There were endless gibes surrounding the double meaning of the word mine, which in Spanish is “mina.” In Chilean slang, “mina” also means woman, a translation similar to English’s “babe” or “chick.”

“No doubt, these guys had never spent so much time with a mina,” roared a DJ on a radio station in Copiapo, the nearest town to the San Jose mine, a few days before the Oct. 13 rescue began. “Or so much time underneath a mina,” shot back a co-host.

“You have a Jay Leno and David Letterman in every Chilean,” said Patricio Navia, a professor at New York University who is himself a native of the world’s longest nation, a factoid sometimes made into jokes related to male prowess. “Every Chilean could have his own talk show.”

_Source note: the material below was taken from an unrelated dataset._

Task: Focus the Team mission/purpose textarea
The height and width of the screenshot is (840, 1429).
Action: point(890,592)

Like any collective sense of humour or national identity, Chile’s is no doubt a reflection of its past: colonized by Spaniards from southern Spain, a region known for its sense of showmanship, and later home to British and German immigrants, people more known for dry wit. Add to that indigenous groups who survived colonization and isolation — Chile is enclosed by the Pacific Ocean on one side and the Andes mountains on the other — and the result is a deep sense of solidarity that includes a constant need for humour.

“If we had needed people to pull up the miners, all 16 million Chileans would have been there pulling,” said Mario Kreutzberger, who is known as Don Francisco and is one of Latin America’s most famous personalities. “That solidarity is part of the Chilean sense of humour.”

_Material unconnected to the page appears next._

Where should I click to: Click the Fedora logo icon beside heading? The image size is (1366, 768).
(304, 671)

During a time of crisis, humour becomes a lifeline — a way to keep people from crying and to recognize that irony, sarcasm and double meanings are part of not just life’s joys, but also its pains.

In early September, the Chilean government brought in a team of NASA scientists to help plan the rescue. Health Minister Jaime Manalich told journalists that a team from Chile’s space program had met with the NASA visitors. He paused, looked across the room for effect, and said: “You know, Chile does have a space program.”

The comment provoked a ruckus of laughter, and lightened the mood of an otherwise serious discussion.

Family members of the miners, who lived in anguish for months not knowing if they would see their loved ones again, also found ways to laugh while living in tents at the mine.

Maria Segovia, sister of trapped miner Dario Segovia, was particularly playful. She would sometimes grab a metal pole and pretend to do strip tease with a mocking erotic face, or take a Chilean flag and run around the campfire yelling as if Chile had just won the World Cup. Her endless energy lifted the spirits of those around her.

“You have to laugh,” she said in early September. “There is just so much here we can’t control.”

The miners found humour in their situation, too. In several videos, the men could be seen laughing and making playful signs behind each other’s heads. Manalich, the health minister, said the men shared “dirty jokes” with families through letters sent through small bore holes. Some were so raunchy that Manalich declined to share them with reporters.

One of the biggest sources of humour came after the visit of former rugby players from Uruguay who after a 1972 plane crash survived months of isolation in the snow-covered Andes.

While they waited 72 days to be rescued, to stay alive they were forced to eat the flesh of others who had died. Their story inspired the book and movie “Alive.”

That flesh-eating survivors came to give a boost to miners who had almost no food for two weeks (from the Aug. 5 collapse until Aug. 23, when they were found alive) was not lost on Chileans.

Spam messages with jokes about what the miners were eating raced around the Internet. One of the most memorable involved a supposed note from the miners: “We ate the Bolivian.” Among the 33 trapped miners was one Bolivian, and given the sometimes tense Chilean-Bolivian relations, the joke had a political edge.

“Just wait another week, and there will be thousands more jokes about the miners,” said Kreutzberger. “They’ll even take old jokes and just adapt them to the mine.”